It becomes apparent that Scandanavian societies are not redoubts of resistance to neo-liberalism but societies that went through similar processes to Britain. The results of class conflict are not historically guaranteed. It goes without saying the British labour movement suffered a greater setback and the societal effects have been deeper and more negative than in Scandanavia. Thus, the positive aspects Foley and Ramand cite are ointment for a nation, applied across the class divides. The negative aspects are not simple blemishes, but are reflective of the fundamental tensions at the heart of those societies. These tensions remain in our society, in a tighter and more straining form.

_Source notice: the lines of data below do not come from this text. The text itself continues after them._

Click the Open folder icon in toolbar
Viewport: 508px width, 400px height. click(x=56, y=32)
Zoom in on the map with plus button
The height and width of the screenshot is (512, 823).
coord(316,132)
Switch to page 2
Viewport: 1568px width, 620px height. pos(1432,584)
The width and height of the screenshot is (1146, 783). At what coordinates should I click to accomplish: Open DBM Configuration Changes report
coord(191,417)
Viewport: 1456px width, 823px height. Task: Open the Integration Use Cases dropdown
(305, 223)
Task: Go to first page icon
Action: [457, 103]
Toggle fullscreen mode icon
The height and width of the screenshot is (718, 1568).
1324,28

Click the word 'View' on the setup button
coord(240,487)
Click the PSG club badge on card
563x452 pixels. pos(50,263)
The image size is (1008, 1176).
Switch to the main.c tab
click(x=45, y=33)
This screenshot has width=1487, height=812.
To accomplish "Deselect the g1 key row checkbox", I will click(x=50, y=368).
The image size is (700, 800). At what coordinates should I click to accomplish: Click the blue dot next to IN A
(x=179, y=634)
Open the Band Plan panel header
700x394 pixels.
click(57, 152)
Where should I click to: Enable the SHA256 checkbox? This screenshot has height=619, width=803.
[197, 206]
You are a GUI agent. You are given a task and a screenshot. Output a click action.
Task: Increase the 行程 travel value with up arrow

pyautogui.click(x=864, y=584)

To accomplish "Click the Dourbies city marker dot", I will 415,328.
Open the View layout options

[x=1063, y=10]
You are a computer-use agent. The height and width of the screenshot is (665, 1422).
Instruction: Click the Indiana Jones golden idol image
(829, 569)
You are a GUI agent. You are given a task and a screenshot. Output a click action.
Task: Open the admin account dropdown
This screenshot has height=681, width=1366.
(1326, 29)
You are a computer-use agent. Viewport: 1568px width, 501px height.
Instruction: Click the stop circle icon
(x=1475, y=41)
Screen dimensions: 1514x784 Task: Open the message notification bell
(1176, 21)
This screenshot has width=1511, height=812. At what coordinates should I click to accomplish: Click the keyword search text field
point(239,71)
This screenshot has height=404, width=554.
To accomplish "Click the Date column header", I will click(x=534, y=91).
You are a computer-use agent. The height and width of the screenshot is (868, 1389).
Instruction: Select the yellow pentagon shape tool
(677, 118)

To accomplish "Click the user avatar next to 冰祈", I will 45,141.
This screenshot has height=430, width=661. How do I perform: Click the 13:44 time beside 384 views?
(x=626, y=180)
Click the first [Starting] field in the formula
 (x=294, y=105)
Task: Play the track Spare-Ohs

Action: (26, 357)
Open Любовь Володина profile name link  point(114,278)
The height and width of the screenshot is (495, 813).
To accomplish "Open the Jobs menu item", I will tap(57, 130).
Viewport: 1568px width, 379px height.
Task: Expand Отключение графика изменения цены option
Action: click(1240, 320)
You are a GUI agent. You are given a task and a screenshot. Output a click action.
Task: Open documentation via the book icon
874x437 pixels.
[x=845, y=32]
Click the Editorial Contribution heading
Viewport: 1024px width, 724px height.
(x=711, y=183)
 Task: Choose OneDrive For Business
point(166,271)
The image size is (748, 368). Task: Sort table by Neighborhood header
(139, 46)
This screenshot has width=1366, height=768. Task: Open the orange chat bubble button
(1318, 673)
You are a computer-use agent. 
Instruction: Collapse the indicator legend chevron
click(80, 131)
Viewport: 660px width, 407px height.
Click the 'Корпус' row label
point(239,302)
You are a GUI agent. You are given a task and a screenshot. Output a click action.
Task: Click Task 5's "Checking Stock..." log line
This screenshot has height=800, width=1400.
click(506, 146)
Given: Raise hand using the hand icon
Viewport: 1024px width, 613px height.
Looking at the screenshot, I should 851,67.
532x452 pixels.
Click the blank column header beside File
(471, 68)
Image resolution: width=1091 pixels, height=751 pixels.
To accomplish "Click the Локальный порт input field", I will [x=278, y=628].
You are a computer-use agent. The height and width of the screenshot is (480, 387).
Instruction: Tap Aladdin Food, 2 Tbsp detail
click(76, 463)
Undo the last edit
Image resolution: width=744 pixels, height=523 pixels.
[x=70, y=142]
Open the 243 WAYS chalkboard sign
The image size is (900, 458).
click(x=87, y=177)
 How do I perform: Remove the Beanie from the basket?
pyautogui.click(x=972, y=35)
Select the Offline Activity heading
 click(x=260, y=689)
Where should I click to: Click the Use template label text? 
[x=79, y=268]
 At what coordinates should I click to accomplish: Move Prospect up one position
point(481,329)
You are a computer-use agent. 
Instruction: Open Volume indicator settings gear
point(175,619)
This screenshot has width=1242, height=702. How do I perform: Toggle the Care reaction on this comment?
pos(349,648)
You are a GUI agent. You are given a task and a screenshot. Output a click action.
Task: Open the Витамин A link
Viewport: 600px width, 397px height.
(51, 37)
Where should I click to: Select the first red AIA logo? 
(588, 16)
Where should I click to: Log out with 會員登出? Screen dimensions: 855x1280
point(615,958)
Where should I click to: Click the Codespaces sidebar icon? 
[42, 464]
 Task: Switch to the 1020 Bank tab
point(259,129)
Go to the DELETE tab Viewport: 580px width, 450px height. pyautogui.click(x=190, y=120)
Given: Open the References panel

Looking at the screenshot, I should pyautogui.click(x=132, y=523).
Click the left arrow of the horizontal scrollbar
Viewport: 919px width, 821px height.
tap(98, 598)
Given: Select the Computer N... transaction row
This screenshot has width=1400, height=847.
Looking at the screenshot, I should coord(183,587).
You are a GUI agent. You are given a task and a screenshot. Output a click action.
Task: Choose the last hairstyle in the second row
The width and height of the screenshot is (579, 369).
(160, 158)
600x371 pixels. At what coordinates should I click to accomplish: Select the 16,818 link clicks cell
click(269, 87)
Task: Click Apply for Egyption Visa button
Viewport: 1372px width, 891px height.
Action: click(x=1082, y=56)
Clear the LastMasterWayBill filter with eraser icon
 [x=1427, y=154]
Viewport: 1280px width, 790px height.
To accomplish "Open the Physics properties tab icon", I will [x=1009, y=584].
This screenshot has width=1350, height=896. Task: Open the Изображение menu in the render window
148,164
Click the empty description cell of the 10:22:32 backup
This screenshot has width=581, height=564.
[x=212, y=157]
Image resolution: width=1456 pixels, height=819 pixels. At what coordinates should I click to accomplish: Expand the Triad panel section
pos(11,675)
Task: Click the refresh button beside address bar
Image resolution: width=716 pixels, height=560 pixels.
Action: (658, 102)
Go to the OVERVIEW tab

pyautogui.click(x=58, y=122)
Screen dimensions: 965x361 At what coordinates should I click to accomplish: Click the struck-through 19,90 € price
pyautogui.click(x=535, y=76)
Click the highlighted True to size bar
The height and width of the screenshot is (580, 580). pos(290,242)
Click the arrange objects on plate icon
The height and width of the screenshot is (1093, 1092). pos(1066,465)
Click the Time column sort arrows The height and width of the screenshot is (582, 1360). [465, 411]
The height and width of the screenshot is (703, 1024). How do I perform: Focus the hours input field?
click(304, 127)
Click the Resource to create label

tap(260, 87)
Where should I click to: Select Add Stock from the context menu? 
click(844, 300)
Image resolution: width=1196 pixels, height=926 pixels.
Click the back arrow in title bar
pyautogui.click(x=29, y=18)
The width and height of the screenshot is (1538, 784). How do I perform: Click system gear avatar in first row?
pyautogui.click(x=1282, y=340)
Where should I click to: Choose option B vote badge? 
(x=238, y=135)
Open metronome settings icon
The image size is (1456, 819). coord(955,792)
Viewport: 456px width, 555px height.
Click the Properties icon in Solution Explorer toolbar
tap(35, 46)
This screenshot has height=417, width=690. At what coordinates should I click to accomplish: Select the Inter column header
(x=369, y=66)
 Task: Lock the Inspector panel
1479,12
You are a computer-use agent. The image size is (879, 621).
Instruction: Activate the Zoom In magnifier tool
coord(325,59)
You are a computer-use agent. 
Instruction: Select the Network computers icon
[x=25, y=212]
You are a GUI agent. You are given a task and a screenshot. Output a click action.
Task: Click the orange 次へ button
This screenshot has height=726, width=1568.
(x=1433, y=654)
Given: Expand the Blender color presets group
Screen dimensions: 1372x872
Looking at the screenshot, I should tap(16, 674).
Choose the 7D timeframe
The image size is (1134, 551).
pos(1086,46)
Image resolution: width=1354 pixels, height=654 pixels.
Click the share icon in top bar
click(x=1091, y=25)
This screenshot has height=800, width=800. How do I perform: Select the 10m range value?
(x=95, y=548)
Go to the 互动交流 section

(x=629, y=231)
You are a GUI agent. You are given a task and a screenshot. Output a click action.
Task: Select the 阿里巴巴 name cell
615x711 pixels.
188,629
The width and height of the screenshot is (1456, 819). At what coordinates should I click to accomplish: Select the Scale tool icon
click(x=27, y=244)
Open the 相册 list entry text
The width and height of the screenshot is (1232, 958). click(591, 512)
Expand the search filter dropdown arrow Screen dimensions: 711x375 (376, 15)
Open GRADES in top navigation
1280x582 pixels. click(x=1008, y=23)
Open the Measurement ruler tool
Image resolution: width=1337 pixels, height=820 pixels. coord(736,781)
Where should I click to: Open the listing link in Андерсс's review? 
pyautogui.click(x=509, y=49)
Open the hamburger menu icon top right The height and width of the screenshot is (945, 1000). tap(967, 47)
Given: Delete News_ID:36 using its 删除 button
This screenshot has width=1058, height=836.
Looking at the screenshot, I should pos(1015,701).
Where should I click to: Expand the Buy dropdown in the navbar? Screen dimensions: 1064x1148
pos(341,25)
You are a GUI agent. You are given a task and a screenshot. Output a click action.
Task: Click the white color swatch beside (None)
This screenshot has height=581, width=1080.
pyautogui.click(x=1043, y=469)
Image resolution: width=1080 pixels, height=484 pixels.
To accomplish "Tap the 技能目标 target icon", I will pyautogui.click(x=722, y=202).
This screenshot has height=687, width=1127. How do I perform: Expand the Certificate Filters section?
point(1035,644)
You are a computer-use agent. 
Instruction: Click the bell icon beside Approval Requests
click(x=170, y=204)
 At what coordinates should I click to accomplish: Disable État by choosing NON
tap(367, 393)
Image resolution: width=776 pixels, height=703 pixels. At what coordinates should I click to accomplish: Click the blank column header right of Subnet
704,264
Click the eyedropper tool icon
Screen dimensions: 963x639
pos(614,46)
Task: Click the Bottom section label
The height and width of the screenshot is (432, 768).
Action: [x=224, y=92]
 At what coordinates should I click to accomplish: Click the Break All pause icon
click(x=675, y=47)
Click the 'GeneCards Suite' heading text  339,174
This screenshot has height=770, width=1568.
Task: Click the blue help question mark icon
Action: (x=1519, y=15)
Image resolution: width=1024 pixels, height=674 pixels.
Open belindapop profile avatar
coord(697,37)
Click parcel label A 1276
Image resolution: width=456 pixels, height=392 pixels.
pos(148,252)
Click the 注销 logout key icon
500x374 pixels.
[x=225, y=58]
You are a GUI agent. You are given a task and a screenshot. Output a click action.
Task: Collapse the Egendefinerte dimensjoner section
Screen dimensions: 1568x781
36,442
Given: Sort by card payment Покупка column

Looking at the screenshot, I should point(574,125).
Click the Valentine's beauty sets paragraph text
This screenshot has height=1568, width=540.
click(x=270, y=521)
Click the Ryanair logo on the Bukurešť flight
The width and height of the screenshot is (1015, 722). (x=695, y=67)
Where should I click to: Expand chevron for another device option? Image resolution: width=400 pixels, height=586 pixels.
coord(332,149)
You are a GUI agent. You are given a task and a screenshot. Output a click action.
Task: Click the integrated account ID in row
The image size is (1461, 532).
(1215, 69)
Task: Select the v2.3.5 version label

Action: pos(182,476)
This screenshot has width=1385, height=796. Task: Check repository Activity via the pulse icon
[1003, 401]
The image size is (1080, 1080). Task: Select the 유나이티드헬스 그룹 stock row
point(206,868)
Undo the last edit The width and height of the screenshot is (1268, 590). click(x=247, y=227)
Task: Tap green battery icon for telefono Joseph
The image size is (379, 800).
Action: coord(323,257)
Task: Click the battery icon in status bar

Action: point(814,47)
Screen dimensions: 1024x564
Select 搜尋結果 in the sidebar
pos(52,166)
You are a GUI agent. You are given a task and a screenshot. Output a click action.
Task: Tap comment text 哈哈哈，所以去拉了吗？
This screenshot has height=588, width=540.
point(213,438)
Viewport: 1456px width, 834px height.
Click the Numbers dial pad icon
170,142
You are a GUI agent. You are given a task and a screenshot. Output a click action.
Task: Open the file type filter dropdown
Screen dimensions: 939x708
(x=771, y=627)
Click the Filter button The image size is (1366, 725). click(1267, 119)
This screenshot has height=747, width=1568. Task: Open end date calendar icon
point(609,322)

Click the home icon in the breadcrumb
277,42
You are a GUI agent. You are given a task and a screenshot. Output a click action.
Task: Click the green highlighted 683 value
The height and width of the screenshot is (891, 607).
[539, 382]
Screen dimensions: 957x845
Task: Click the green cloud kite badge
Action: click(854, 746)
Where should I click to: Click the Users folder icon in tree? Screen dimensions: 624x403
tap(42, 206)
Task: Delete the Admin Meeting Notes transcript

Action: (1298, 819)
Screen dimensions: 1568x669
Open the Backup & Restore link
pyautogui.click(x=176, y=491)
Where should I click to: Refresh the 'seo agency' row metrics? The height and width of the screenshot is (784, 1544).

So even if we wanted to ‘go Borgen’, Scotland cannot hope to simply lift the historically specific positive garments of Nordic societies over our heads, and slip them on. Even if it is seductive, whether we could even reach such circumstances will be the outcome of an active political struggle. The most concerning aspect of Foley and Ramand’s article is that it does not mention that this would be necessary. In any case, the model is a sham, because without a politics that is fundamentally driven by an understanding of social conflict that places at its core the empowerment of working people to create their own conditions, and the redistribution of wealth and power that are the means to do this, we will have none of the prerequisites to create something better for Scotland. This goes for a yes or a no vote in September, and is a reality that the Scottish Left must be preparing for. Otherwise we will be left as naked the emperor.

Ewan Gibbs

Cailean Gallagher

 

[1] Perry Anderson, ‘Sweden: Mr Crossland’s Dreamland (Part 1)’, New Left Review vol.1 (7)(1961) Perry Anderson, ‘Sweden: Study in Social Democracy (Part 2)’, New Left Review vol.1 (9) (1961)

[2] See Varieties of Capitalism: the institutional foundations of comparative advantage ed.by Peter A. Hall, David Soskice (Oxford: Oxford University Press, 2001) especially introductory chapter.

[3] Rudolf Meidner, ‘Why did the Swedish Model Fail?’, Socialist Register vol.29 (1993) p.225.